How Much of a Resume is Necessary?

By Margo Howard

January 26, 2007 4 min read

Dear Margo: I have never seen this issue in any of the advice columns, and I need advice.

More than 20 years ago, I did sex work of a kind where I did not have intercourse with the clients. (It was S&M.) I only did it for a few months, and felt very lost at that time, but I got into recovery and managed to turn my life around.

I am now a librarian, and recently divorced (not because of this issue; he found out about that by accident early in our relationship and didn't hold it against me).

I am now dating, and this is what I'm not sure about: I think honesty is necessary for a stable relationship, but do I have to tell a boyfriend I used to do this kind of work?

I learned the hard way not to blab this too soon in a relationship. When is the right time to reveal this, if ever? — Miss X

Dear Miss: I perhaps do not know the fine points of being a dominatrix, but it has never seemed to me to be prostitution.
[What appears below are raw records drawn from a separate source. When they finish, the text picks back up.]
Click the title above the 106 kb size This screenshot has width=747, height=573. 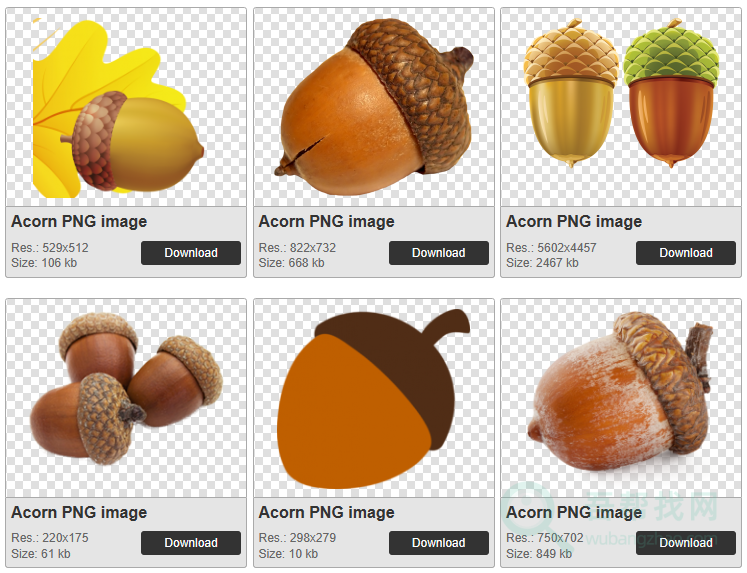(x=79, y=222)
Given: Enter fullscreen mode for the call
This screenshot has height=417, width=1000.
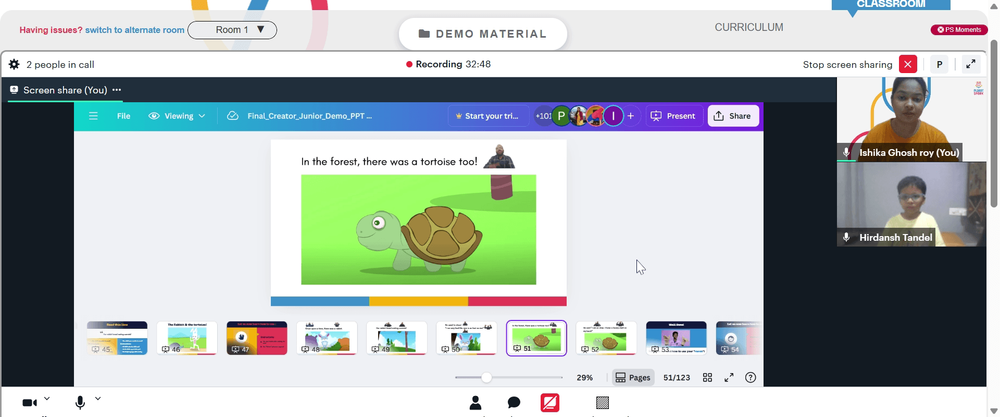Looking at the screenshot, I should [970, 64].
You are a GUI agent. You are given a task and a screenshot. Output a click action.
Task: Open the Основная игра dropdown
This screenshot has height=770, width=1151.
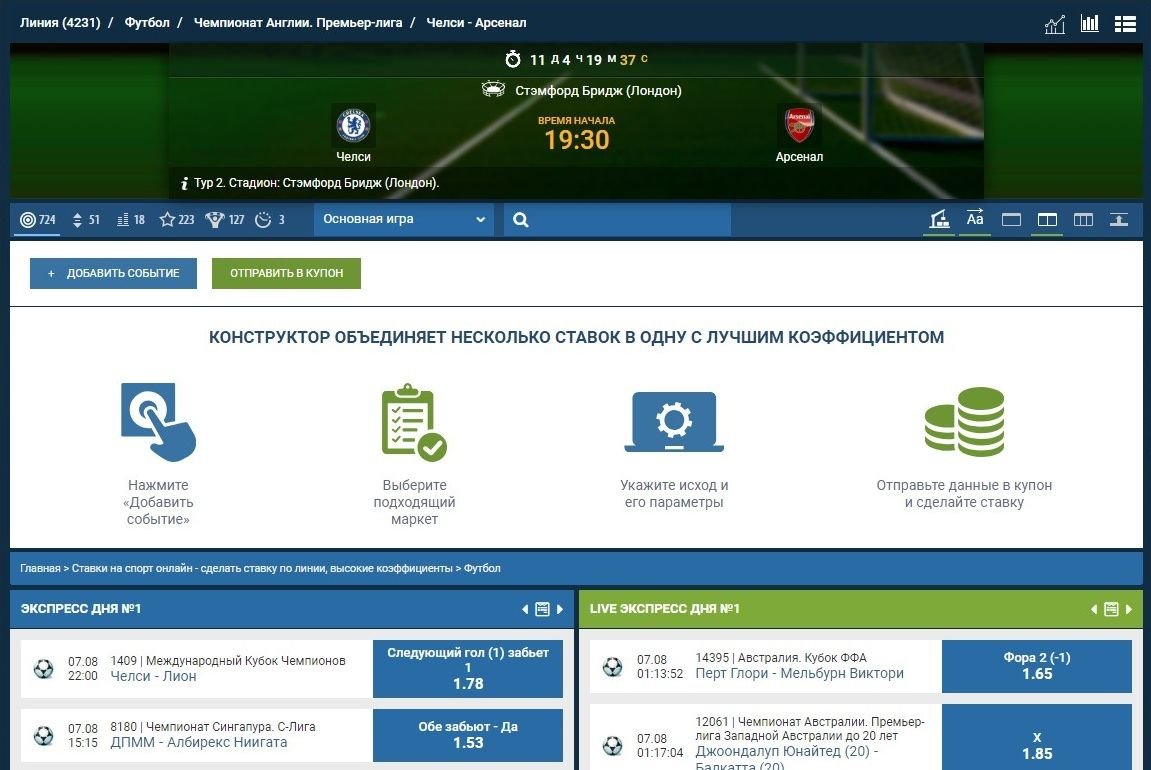(x=404, y=220)
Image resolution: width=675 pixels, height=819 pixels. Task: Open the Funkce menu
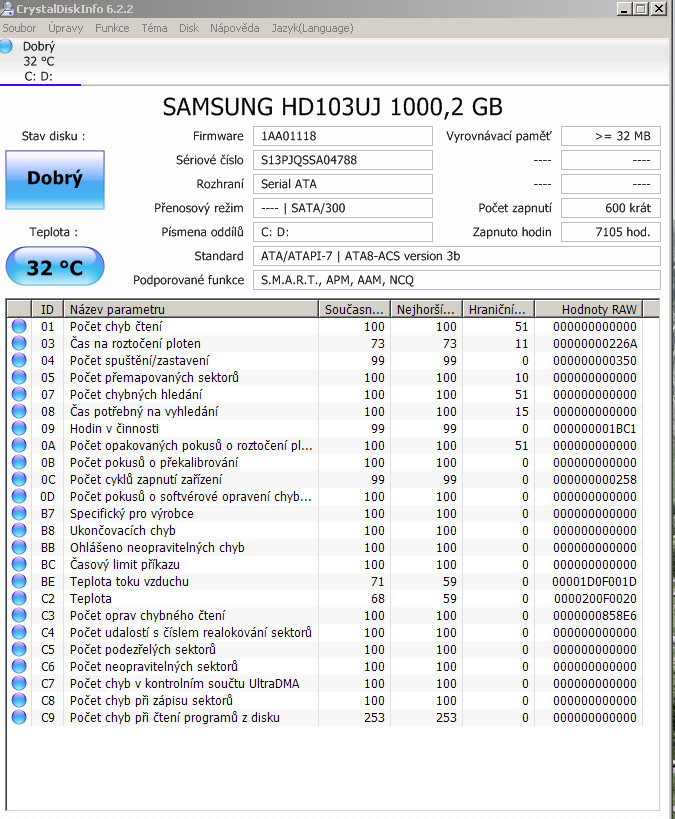tap(112, 28)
I always thought of it as somewhere between being kinky and bossy.

In any case, because you didn't stick around for very long, and it was 20 years ago, I don't think relating that period is necessary, and would suggest that you let your current status speak for you: that of a divorced librarian.

There might come a time when you are in a romance where you might feel like revealing this long-ago bit of history. These days, the dog collars, boots and whips seem like a mere bagatelle. — Margo, submissively

Depends What Your Definition of a Job Is

Dear Margo: Christmas before last I invited a friend who was trying to relocate to the area where my family lives to spend the holiday with us.

Afterward, I asked my mother if it would be OK for him to stay with her while he looked for a new job and an apartment. She has a huge house with plenty of empty rooms, with only one daughter still living at home. She was happy to take him in for a month or so.

Well, he is still living there, with no job prospects, and as far as I can tell, he's made very little attempt to find work. In the meantime, he has taken on the role of my mother's houseboy, cooking and cleaning and answering the phones.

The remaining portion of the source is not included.